A critical spirit will not survive where humility is thriving. If we want to root out critical speech and thoughts, we must ask God to give us humble hearts. We must see ourselves as finite creatures and God as the only truly omniscient One. We must surrender our plans, ideas, strategies, and advice to the Father and trust His sovereign providence to make things right—or to leave them alone—for His glory.
I promise I’m not critical. I just happen to know how to do things the right way, and I want to use my gift of correct-ness to help others. Is that so bad? Actually, it is. And, actually, I am critical.
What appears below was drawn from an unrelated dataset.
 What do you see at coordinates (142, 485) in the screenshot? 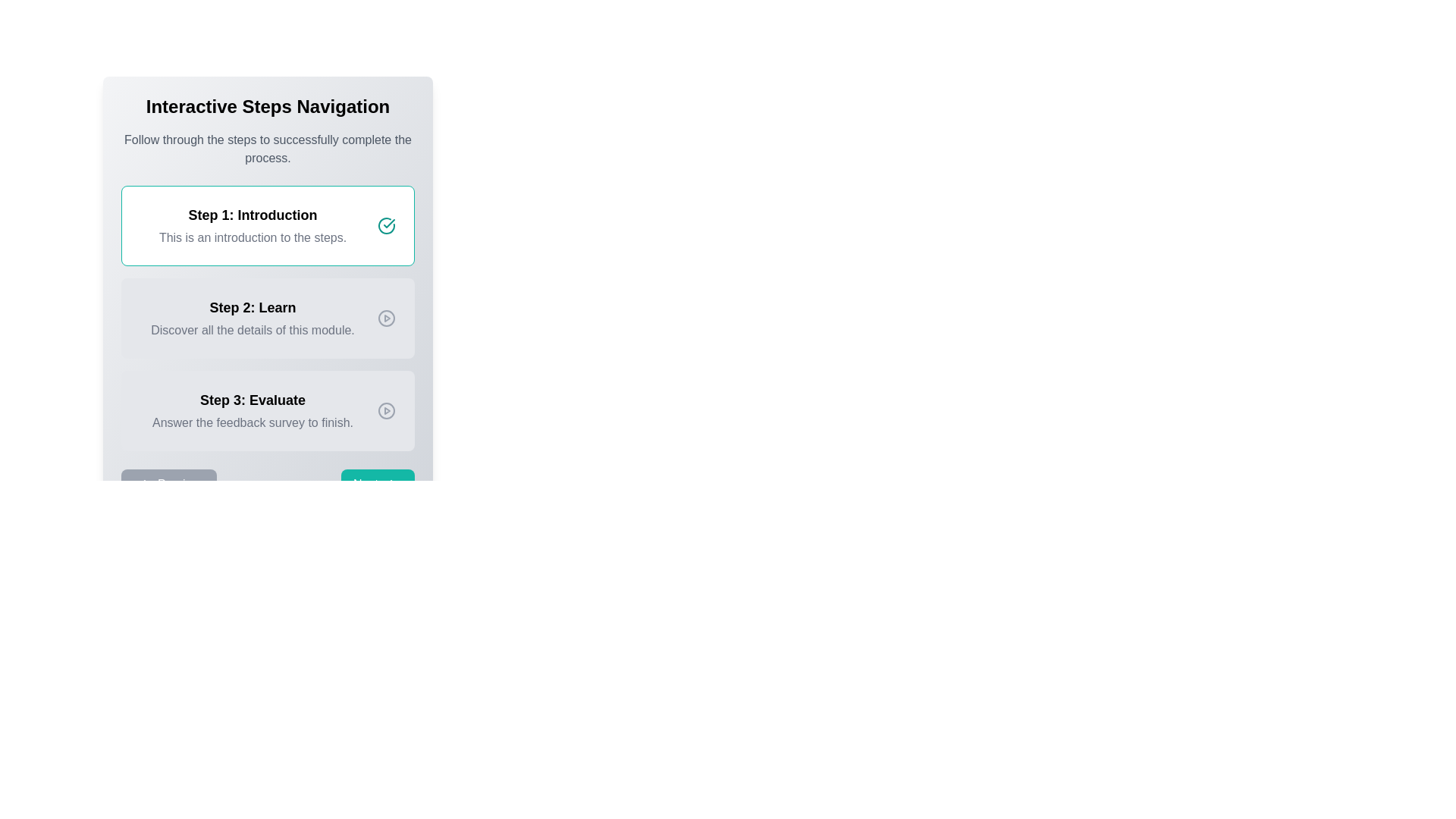
I see `the leftwards pointing chevron icon within the 'Previous' button located at the bottom-left part of the interface` at bounding box center [142, 485].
From grammatical errors in the book I’m reading to what songs we should sing (or not sing) in church to how my husband chooses to do the dishes (yes, he does the dishes, and I’m still critical!), I often have a critical heart. My heart loves to be right and has firm opinions what exactly that looks like in almost any circumstance in which I find myself. I hope that maybe you can identify at least a little bit.
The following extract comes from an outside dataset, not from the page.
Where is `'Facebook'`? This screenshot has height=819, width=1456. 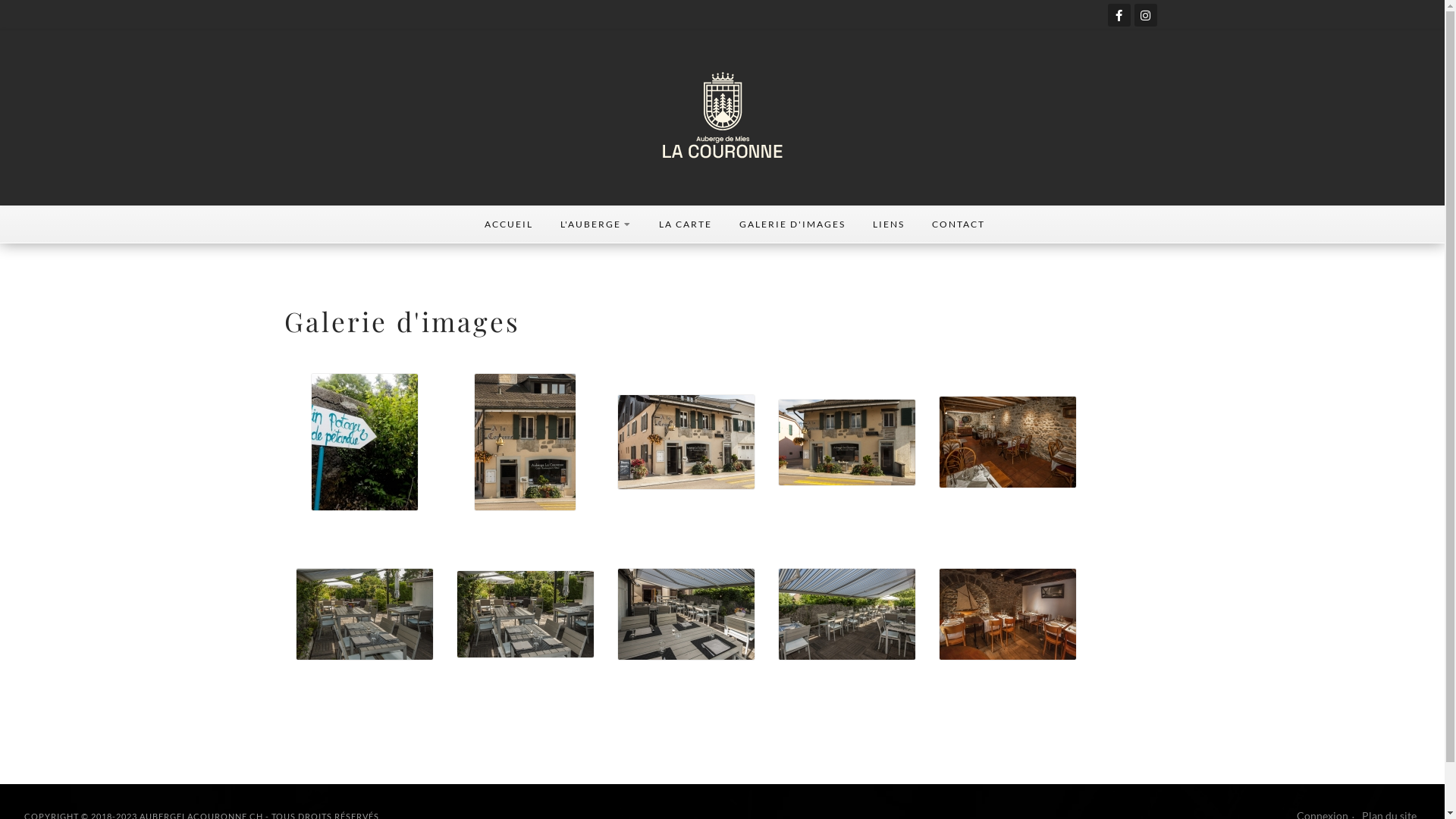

A critical heart bears fruit like complaining, gossiping, authority-questioning, arrogance, and other nasty traits. While I see this first and foremost in my own heart, I also see it in society at large. National news sites teem with clickbait headlines lambasting political figures and celebrities; social media overflows with articles, tweets, posts, and memes aimed at criticizing one foible or another. Late-night comedy and satirical sketch shows exist in order to be critical for the sake of comedy.
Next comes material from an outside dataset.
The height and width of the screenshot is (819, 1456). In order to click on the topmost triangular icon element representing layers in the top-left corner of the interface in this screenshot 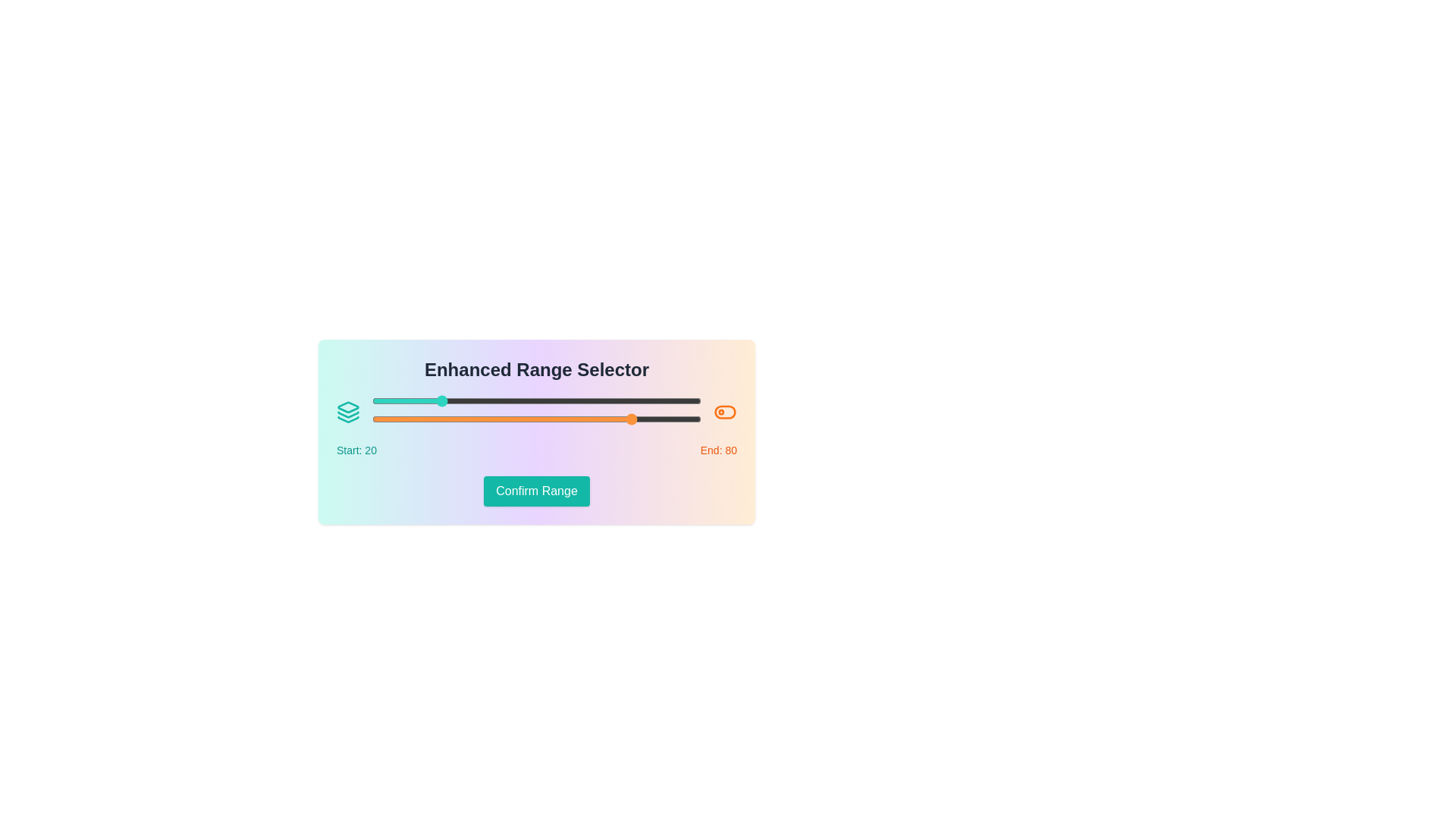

Let’s face it. We love to be critical.
A heart that rejoices in finding fault in others may align with contemporary culture’s values, but it falls short of the character of Christ. As followers of Jesus, we must fight our sinful critical flesh and renew our minds to be transformed into the image of our Savior. This change can happen because we are already new creatures in Him; the old has gone, and the new has come (2 Cor. 5:17). Not only that, but we’ve been indwelt with the Holy Spirit, so we do not fight alone. But fight we must. And the first place we must “wage war against our fleshly passions” (1 Pet. 2:11) is on our knees before the throne of grace. After we finish, we take up the sword and go about our day fighting to put our flesh to death (Col. 3:5); but first, we must seek the aid of the God who fights for us (Deut. 3:22).
If, like me, you want to crucify your critical heart, here are four requests to bring to God and traits to put on in that fight. If you want to remember them, just memorize Colossians 3:12.
Therefore, as God’s chosen ones, holy and dearly loved, put on compassion, kindness, humility, gentleness, and patience, (Col 3:12)
Request #1: “Give me a heart of compassion.”
According to Merriam-Webster’s online dictionary, compassion means “a feeling of wanting to help someone who is sick, hungry, in trouble, etc.”1 At first glance, perhaps this definition seems far from the topic of being critical, but let’s take a deeper look.
When I’m being critical of someone else, I’m thinking chiefly of myself (and how I’m right). I may deceive myself into thinking that I’ve got the greater good of the family or church or organization at heart, but, in reality, I’m concerned about my own interests. Just ask a football fan on any given Monday morning between September and January. If their team lost, they will have plenty of “constructive criticism” for the coach, quarterback, and most of all, the officials. Are they concerned with the individuals whom they’re critiquing? Or are they angry that their Sunday was ruined by a lopsided score?
A critical heart says, “I can do better” and doesn’t care about the heart of the person being attacked, criticized, or maligned. A critical heart is totally outcome-driven—an outcome that pleases me.
On the other hand, a compassionate heart wants to reach out to a hurting individual. A compassionate heart recognizes that the person being criticized is an image-bearer of the living God and an eternal soul with an eternal destiny that may hang in the balance. In short, a compassionate person looks beyond the outcome and sees the person. Sounds a lot like Christ, doesn’t it?
Christ didn’t avoid Samaria like other “good Jews”; He went right on through so He could talk with a woman at Jacob’s Well (John 4). He knew that the Sabbath was made for people, and not the other way around (Mark 2:27). He told Martha she was worried about too many things as she bustled about the house making sure everything was perfect and commended Mary for sitting at His feet (Luke 10:38-42). Jesus cared about people, not outcomes.
Give me heart of compassion. Forgive me for critical thoughts and words. I have been too concerned with the outcome of a situation and forgotten about people.